To use an illustration drawn from human affairs, her Majesty's children should, above all others, just because they are her children, respect her government; and were they, in any way, to transgress her laws, the dignity of government would be strikingly illustrated by their being made to pay the penalty. If they, because of being the queen's children, were to be allowed to transgress with impunity the enactments of her Majesty's government, it would be simply exposing the government to public contempt, and affording a warrant to all her subjects to do the same. And if it be thus in the case of a human government, how much more in the government of God! "You only have I known of all the families of the earth, therefore will I punish you for your iniquities." "The time is come that judgement must begin at the house of God: and if it first begin at us, what shall the end be of them that obey not the gospel of God? And if the righteous scarcely be saved, where shall the ungodly and the sinner appear?" Solemn fact! Solemn inquiry! May we ponder them deeply.
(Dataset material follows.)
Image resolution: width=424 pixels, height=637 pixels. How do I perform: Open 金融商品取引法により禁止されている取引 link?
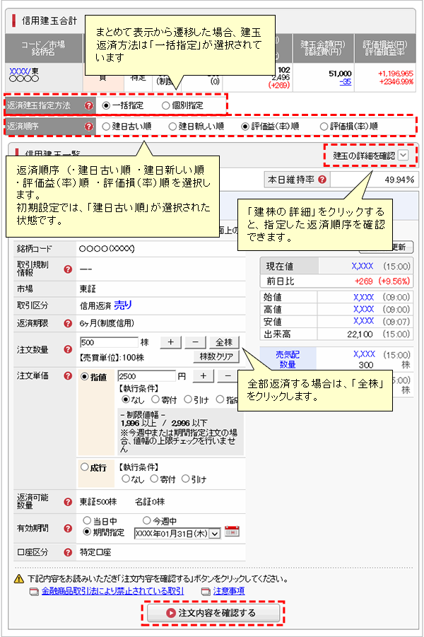pos(112,591)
But, as we have said, Moses was the subject of grace, as well as of government; and truly that grace shines with special lustre on the top of Pisgah. There the venerable servant of God was permitted to stand in his Master's presence, and, with undimmed eye, survey the land of promise, in all its fair proportions. He was permitted to see it from a divine stand-point — see it, not merely as possessed by Israel, but as given by God.

And what then? He fell asleep and was gathered to his people. He died, not as a withered and feeble old man, but in all the freshness and vigour of matured manhood. "And Moses was an hundred and twenty years old when he died: his eye was not dim, nor his natural force abated." Striking testimony! Rare fact in the annals of our fallen race! The life of Moses was divided into three important and strongly marked periods of forty years each. He spent forty years in the house of Pharaoh; forty years "at the backside of the desert;" and forty years in the wilderness. Marvellous life! Eventful history! How instructive! How suggestive! How rich in its lessons from first to last! How profoundly interesting the study of such a life! To trace him from the river's brink where he lay a helpless babe, up to the top of Pisgah where he stood, in company with his Lord, to gaze with undimmed vision upon the fair inheritance of the Israel of God; and to see him again on the mount of Transfiguration in company with his honoured fellow-servant Elias, "talking with Jesus" on the grandest theme that could possibly engage the attention of men or angels. Highly favoured man! Blessed servant! Marvellous vessel!

And then let us hearken to the divine testimony to this most beloved man of God. "And there arose not a prophet since in Israel like to Moses, whom the Lord knew face to face, in all the signs and the wonders which the Lord sent him to do in the land of Egypt to Pharaoh, and to all his servants, and to all his land, and in all that mighty hand, and in all the great terror which Moses showed in the sight of all Israel."

May the Lord, in His infinite goodness, bless our study of the book of Deuteronomy! May its precious lessons be engraved upon the tablets of our hearts with the eternal pen of the Holy Ghost, and produce their proper result in forming our character, governing our conduct and shaping our way through this world! May we earnestly seek to tread with a humble spirit and firm step, the narrow path of obedience, till travelling days are done! C. H. M.